» **WORK ITEM**:
Copy the lines below, please, starting with the one that contains "Click the preview eye icon" and ending with the last. Pictures stay out.

» **RECORDS FOR THIS EXERCISE**:

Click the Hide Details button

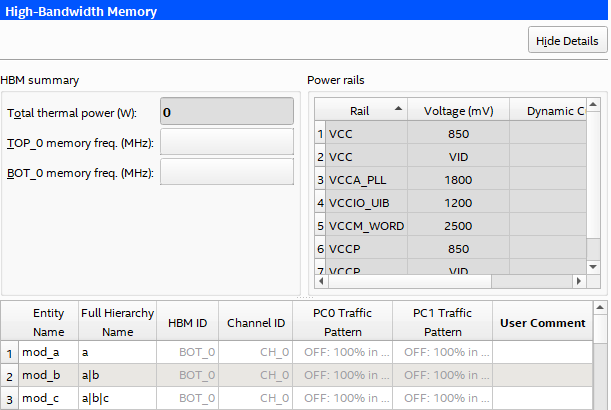coord(567,40)
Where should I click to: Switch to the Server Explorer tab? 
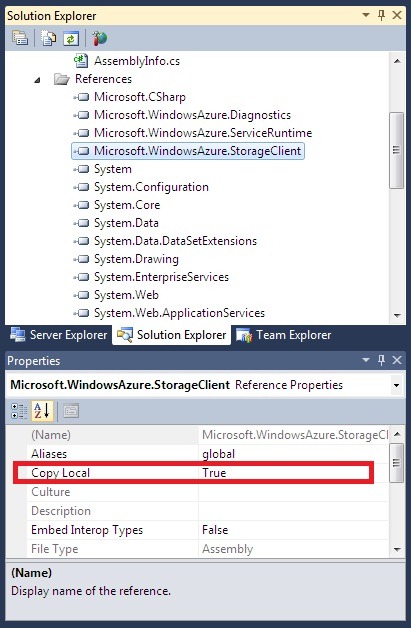coord(58,335)

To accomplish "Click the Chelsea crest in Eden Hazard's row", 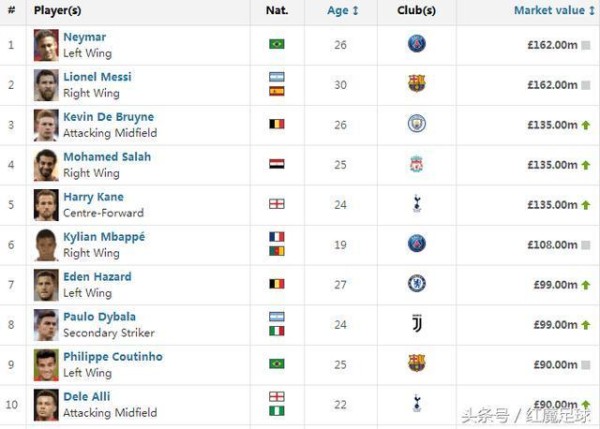I will (416, 284).
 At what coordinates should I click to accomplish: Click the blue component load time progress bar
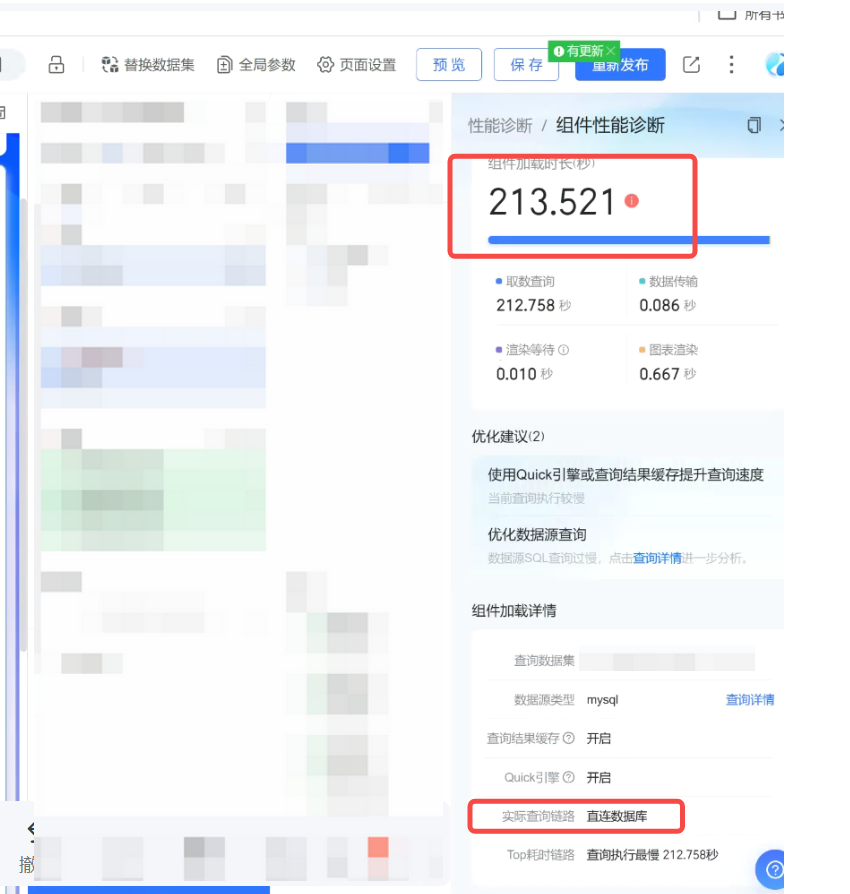628,240
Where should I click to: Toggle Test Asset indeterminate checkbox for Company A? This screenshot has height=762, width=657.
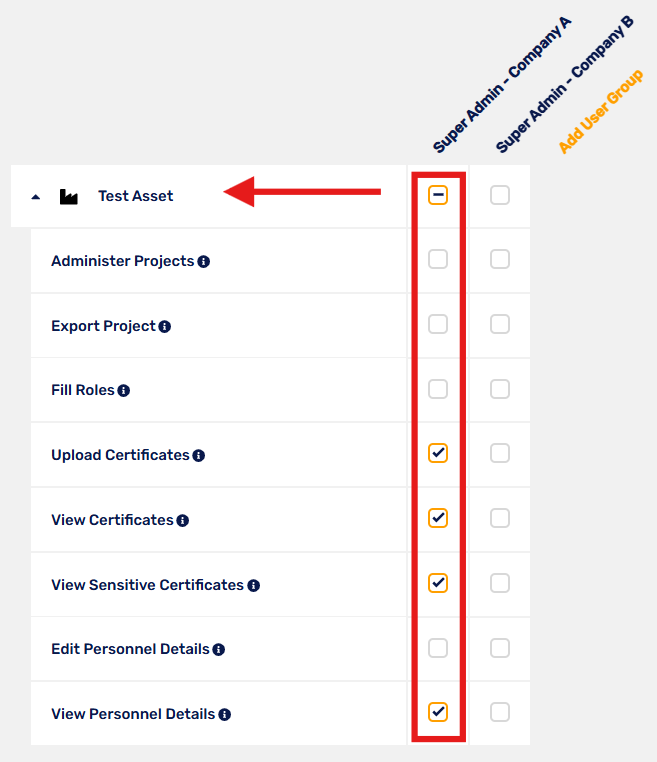[x=438, y=195]
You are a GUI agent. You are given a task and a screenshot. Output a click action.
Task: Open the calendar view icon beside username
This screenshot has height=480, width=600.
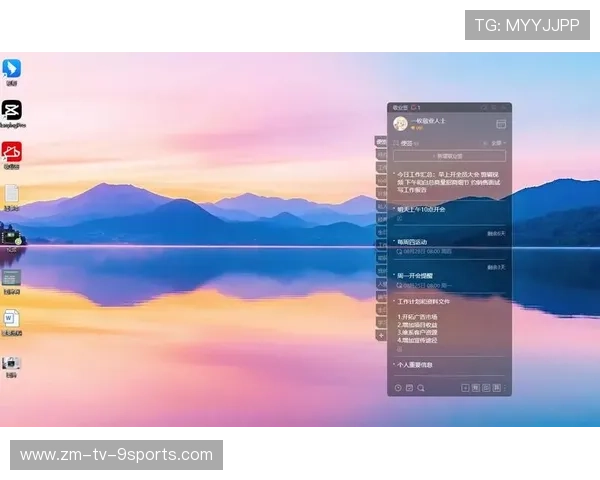pyautogui.click(x=501, y=124)

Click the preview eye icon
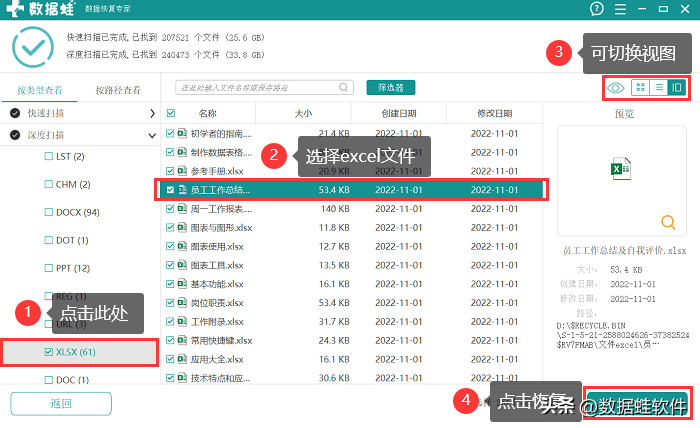point(616,88)
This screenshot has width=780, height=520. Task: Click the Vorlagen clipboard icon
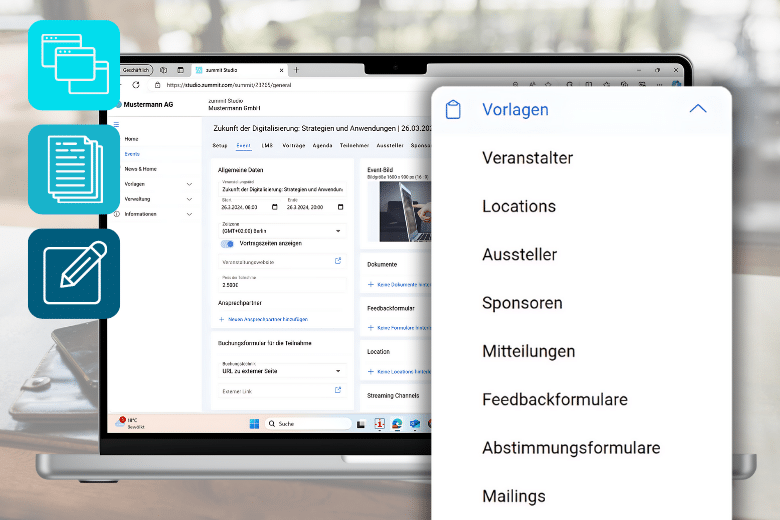453,110
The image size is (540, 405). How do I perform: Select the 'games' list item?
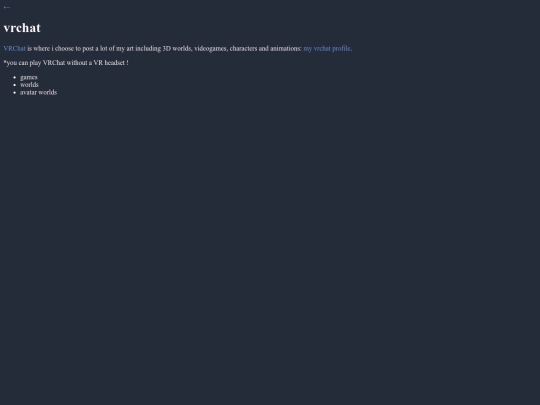tap(29, 77)
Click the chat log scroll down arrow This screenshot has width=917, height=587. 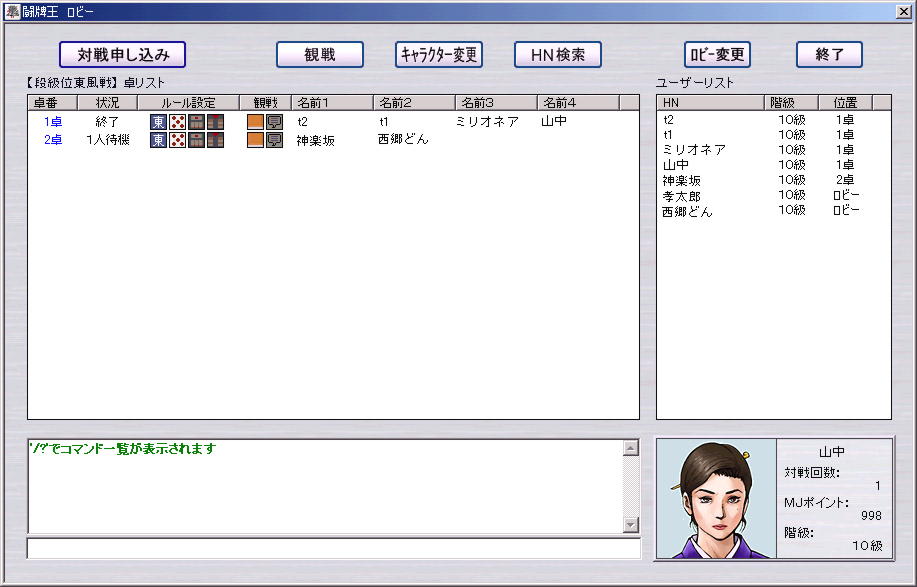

» **RESULT**:
Click the preview eye icon
point(616,88)
This screenshot has width=780, height=520. Task: Click the Vorlagen clipboard icon
453,110
The image size is (540, 405). How do I perform: Select the 'games' list item?
tap(29, 77)
Click the chat log scroll down arrow This screenshot has width=917, height=587. 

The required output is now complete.